Systemic Not Just Mesenteric Lymph Causes Neutrophil Priming After Hemorrhagic Shock

    loading  Checking for direct PDF access through Ovid



Inflammatory mediators in postshock mesenteric lymph have been causally linked to systemic polymorphonuclear cells (PMNs) priming resulting in acute lung injury (ALI) and multiple organ failure. Earlier human and animal studies demonstrated ALI after lower limb ischemia/reperfusion (I/R) injury. As hemorrhagic shock (HS) is in essence a systemic I/R insult, we postulated that systemic lymph after HS would exhibit PMN priming and this was studied in vitro.


Lymph was collected at intervals from the hind limb of dogs subjected to sham or HS and crystalloid resuscitation. Human PMNs isolated from heparinized blood of normal volunteers were incubated with buffer, sham lymph, or lymph after 120 minutes of shock or resuscitation.
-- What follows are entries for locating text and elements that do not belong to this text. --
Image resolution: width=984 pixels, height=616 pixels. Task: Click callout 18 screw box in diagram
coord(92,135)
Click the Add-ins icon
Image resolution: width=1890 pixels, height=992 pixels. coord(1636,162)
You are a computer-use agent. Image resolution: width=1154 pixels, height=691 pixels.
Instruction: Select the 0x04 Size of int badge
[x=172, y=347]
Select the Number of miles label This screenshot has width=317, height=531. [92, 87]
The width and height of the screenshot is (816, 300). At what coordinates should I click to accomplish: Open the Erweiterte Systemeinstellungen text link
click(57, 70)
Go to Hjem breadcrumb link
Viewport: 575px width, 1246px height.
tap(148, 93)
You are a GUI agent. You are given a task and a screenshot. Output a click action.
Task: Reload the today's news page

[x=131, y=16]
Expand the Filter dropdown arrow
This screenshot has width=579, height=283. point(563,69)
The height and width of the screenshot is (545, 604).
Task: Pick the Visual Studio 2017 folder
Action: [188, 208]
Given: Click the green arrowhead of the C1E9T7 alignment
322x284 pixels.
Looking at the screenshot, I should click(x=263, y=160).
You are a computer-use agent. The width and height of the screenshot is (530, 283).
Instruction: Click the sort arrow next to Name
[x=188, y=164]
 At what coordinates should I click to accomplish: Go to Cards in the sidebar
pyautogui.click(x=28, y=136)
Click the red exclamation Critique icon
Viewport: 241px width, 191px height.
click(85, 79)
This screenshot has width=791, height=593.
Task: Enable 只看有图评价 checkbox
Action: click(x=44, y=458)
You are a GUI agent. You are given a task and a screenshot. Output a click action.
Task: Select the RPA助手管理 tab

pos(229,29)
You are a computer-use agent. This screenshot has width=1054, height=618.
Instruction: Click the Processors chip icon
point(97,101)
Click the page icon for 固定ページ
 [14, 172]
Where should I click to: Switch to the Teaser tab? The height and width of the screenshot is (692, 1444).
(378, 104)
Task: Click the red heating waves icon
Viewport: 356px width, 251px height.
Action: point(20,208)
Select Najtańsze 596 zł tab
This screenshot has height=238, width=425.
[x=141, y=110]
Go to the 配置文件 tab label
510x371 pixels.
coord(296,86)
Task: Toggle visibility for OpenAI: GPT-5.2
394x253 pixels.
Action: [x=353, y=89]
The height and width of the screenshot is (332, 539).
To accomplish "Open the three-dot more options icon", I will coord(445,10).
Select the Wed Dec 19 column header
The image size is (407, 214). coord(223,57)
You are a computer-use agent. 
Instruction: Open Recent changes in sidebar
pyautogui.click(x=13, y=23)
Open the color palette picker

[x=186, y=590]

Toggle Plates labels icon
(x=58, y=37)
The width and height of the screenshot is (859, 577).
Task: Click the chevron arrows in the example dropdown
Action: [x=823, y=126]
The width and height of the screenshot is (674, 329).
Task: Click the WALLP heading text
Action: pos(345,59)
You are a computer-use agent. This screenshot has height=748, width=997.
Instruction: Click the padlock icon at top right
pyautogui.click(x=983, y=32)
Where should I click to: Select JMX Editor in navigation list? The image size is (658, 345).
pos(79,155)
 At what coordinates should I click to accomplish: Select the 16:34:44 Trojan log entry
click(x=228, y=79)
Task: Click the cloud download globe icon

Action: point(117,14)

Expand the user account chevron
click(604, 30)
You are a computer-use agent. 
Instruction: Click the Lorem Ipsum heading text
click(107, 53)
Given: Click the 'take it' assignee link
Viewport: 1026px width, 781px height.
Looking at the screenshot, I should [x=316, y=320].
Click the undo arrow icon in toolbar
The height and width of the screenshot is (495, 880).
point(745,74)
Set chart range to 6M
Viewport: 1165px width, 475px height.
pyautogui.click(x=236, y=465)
PMN priming was indexed by CD11b expression (mean fluorescence intensity), superoxide anion (O2−) generation (nanomoles/mg protein), and elastase release (%) after the addition of fMLP (1 μmol). PMNs with buffer served as control.


PMN priming after exposure to either shock or postshock resuscitation lymph was noted by increased expression of CD11b, superoxide generation, and elastase release after exposure to fMLP. No priming effect was noted with sham lymph. Maximal bioactivity of shock or postresuscitation shock lymph was noted at 2 hours postresuscitation.


Exposure with systemic lymph after HS resulted in PMN priming. These results question the unique properties attributed to post-HS lymph from the splanchnic bed in causing PMN priming and ALI after shock. The causal agent(s) for these effects are unclear.